Rewrite the data from the line with "Pick 시카고 컵스 at 1.64 odds" to the line with "Click the search", both included, as a numbered list, leaving out any blank lines.
------------------------------
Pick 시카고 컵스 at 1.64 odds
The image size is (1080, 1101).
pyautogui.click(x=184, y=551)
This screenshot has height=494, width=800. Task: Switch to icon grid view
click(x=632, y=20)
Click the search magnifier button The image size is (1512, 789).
------------------------------
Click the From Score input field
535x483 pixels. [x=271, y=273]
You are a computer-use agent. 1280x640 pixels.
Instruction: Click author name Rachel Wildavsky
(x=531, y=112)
------------------------------
TASK SOLUTION
1. Pick 시카고 컵스 at 1.64 odds
2. The image size is (1080, 1101).
3. pyautogui.click(x=184, y=551)
4. This screenshot has height=494, width=800. Task: Switch to icon grid view
5. click(x=632, y=20)
6. Click the search magnifier button The image size is (1512, 789).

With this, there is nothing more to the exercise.